Alexander Marrow Juveria Tabassum

[ロンドン 28日 ロイター] - 米飲料大手コカ・コーラのジョン・マーフィー最高財務責任者(CFO)は28日、ロイターのインタビューに応じ、インド市場において第2・四半期に市場シェアを落としたことを明らかにした。アルミニウム価格の上昇や中価格帯商品の品ぞろえ不足が影響したとしている。

コカ・コーラが同日発表した第2・四半期決算では、インドでの販売不振がアジア太平洋地域の業績の重荷となっていた。

マーフィー氏は「昨年はインドの業界全体にとって厳しい年だったが、今年は回復が見られる」と指摘しつつ「第2・四半期にコカ・コーラが市場シェアを失ったと言って差し支えない」と述べた。

同氏は、11-40ルピーの中価格帯商品について「必要な価格・包装戦略がまだ十分に整っていない」ため改善に取り組んでいると説明。「時間の経過とともに失ったシェアの一部を取り戻せると期待している」と語った。

またアルミニウムやPET樹脂の価格上昇が今年に入り想定を上回っている点に触れて、コスト増への対応に乗り出していると付け加えた。

米国とイスラエルによるイラン攻撃を受けてアルミ缶の供給が逼迫し、インドではダイエット・コークが一時品薄となった。
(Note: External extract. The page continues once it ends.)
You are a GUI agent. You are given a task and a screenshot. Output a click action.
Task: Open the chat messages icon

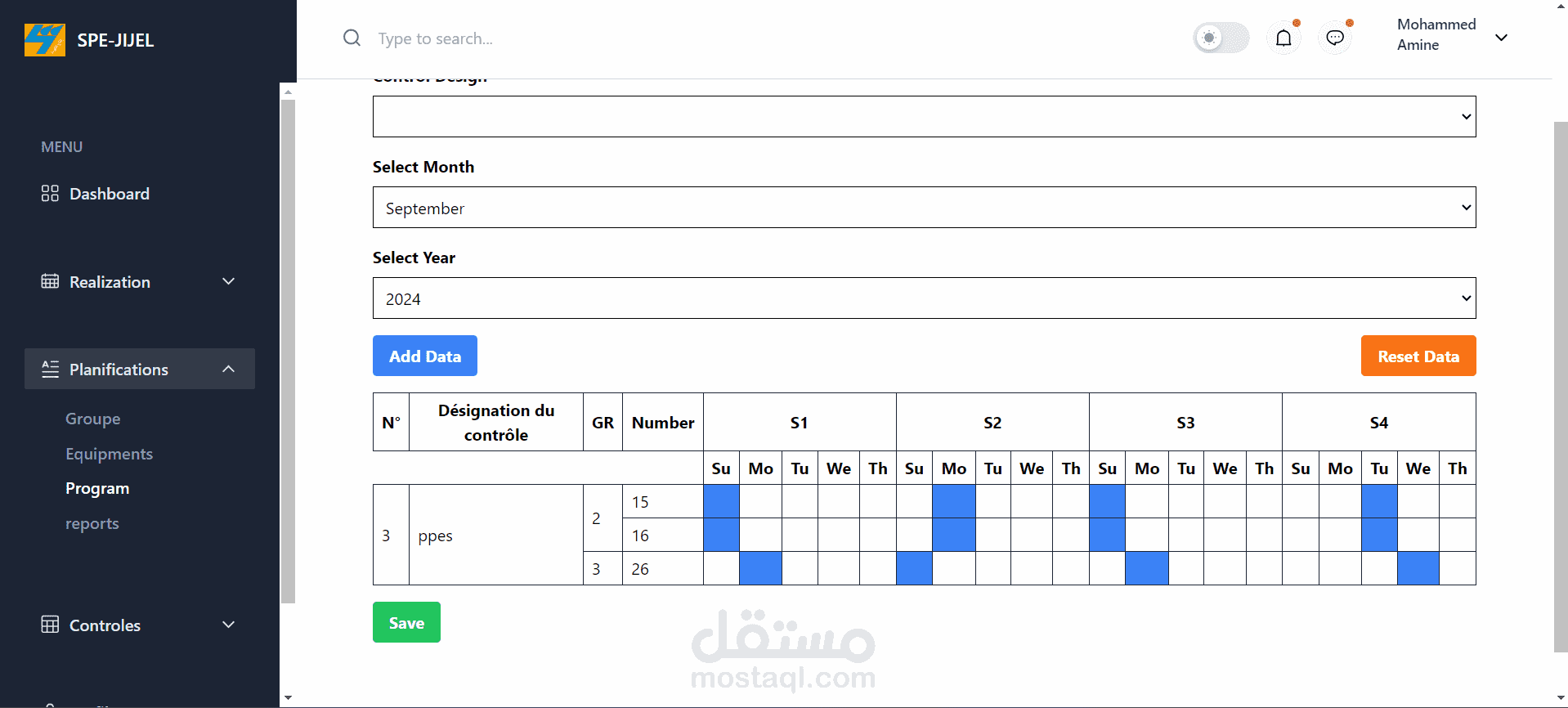point(1334,38)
その後「ダイエット・コーク・パーティー」と呼ばれる交流サイト(SNS)発の消費拡大の動きも広がって需要が急増したため、同社はインドで値上げを実施するとともに、東南アジアから大型缶の調達を進めている。

マーフィー氏はインド市場の成長性に強気な見方を示し、ダイエット・コークの需要急増について「歓迎すべき問題」と強調。「規模はまだ小さいものの、今年の需要は約10倍に達する見通しだ」と述べた。